(Data records)
***

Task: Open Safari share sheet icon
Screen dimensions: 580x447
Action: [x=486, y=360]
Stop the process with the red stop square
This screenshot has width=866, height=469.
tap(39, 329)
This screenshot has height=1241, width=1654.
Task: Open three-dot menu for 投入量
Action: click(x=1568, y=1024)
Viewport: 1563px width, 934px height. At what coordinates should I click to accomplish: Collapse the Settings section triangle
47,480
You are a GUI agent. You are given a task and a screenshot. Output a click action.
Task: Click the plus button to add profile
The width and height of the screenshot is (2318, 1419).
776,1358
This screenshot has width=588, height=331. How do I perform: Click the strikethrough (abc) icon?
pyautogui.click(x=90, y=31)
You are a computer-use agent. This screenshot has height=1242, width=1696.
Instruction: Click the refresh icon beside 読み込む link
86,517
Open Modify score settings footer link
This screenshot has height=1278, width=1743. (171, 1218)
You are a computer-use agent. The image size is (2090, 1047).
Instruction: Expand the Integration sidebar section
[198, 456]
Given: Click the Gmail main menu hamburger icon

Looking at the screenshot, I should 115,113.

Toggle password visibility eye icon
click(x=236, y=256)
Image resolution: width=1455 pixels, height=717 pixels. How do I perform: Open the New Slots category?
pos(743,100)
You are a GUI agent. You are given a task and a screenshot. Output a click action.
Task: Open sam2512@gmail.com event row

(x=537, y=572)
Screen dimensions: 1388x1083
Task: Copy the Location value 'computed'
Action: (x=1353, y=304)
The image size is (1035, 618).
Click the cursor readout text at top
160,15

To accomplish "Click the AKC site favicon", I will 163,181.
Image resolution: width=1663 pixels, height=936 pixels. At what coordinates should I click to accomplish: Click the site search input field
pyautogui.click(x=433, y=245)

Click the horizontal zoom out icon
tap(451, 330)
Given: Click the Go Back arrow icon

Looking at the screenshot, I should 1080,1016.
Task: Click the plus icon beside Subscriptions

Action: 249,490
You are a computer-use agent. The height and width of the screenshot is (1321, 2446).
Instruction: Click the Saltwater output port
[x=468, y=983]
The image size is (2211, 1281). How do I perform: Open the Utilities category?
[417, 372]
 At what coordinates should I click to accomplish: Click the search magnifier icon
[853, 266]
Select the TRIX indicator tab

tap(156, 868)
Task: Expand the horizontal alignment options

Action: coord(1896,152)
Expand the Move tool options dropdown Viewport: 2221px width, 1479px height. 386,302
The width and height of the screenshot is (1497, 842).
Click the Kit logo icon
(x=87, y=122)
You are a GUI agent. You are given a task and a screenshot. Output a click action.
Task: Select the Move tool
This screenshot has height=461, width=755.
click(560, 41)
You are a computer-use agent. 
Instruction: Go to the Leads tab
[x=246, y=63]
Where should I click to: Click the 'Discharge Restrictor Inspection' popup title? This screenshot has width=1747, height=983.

***

→ What you are asked to do: Each entry should be written out again exactly, with no word left out.

→ Task output:
Task: Open Safari share sheet icon
Screen dimensions: 580x447
Action: [x=486, y=360]
Stop the process with the red stop square
This screenshot has width=866, height=469.
tap(39, 329)
This screenshot has height=1241, width=1654.
Task: Open three-dot menu for 投入量
Action: click(x=1568, y=1024)
Viewport: 1563px width, 934px height. At what coordinates should I click to accomplish: Collapse the Settings section triangle
47,480
You are a GUI agent. You are given a task and a screenshot. Output a click action.
Task: Click the plus button to add profile
The width and height of the screenshot is (2318, 1419).
776,1358
This screenshot has width=588, height=331. How do I perform: Click the strikethrough (abc) icon?
pyautogui.click(x=90, y=31)
You are a computer-use agent. This screenshot has height=1242, width=1696.
Instruction: Click the refresh icon beside 読み込む link
86,517
Open Modify score settings footer link
This screenshot has height=1278, width=1743. (171, 1218)
You are a computer-use agent. The image size is (2090, 1047).
Instruction: Expand the Integration sidebar section
[198, 456]
Given: Click the Gmail main menu hamburger icon

Looking at the screenshot, I should 115,113.

Toggle password visibility eye icon
click(x=236, y=256)
Image resolution: width=1455 pixels, height=717 pixels. How do I perform: Open the New Slots category?
pos(743,100)
You are a GUI agent. You are given a task and a screenshot. Output a click action.
Task: Open sam2512@gmail.com event row

(x=537, y=572)
Screen dimensions: 1388x1083
Task: Copy the Location value 'computed'
Action: (x=1353, y=304)
The image size is (1035, 618).
Click the cursor readout text at top
160,15

To accomplish "Click the AKC site favicon", I will 163,181.
Image resolution: width=1663 pixels, height=936 pixels. At what coordinates should I click to accomplish: Click the site search input field
pyautogui.click(x=433, y=245)

Click the horizontal zoom out icon
tap(451, 330)
Given: Click the Go Back arrow icon

Looking at the screenshot, I should 1080,1016.
Task: Click the plus icon beside Subscriptions

Action: 249,490
You are a computer-use agent. The height and width of the screenshot is (1321, 2446).
Instruction: Click the Saltwater output port
[x=468, y=983]
The image size is (2211, 1281). How do I perform: Open the Utilities category?
[417, 372]
 At what coordinates should I click to accomplish: Click the search magnifier icon
[853, 266]
Select the TRIX indicator tab

tap(156, 868)
Task: Expand the horizontal alignment options

Action: coord(1896,152)
Expand the Move tool options dropdown Viewport: 2221px width, 1479px height. 386,302
The width and height of the screenshot is (1497, 842).
Click the Kit logo icon
(x=87, y=122)
You are a GUI agent. You are given a task and a screenshot. Output a click action.
Task: Select the Move tool
This screenshot has height=461, width=755.
click(560, 41)
You are a computer-use agent. 
Instruction: Go to the Leads tab
[x=246, y=63]
Where should I click to: Click the 'Discharge Restrictor Inspection' popup title? This screenshot has width=1747, height=983.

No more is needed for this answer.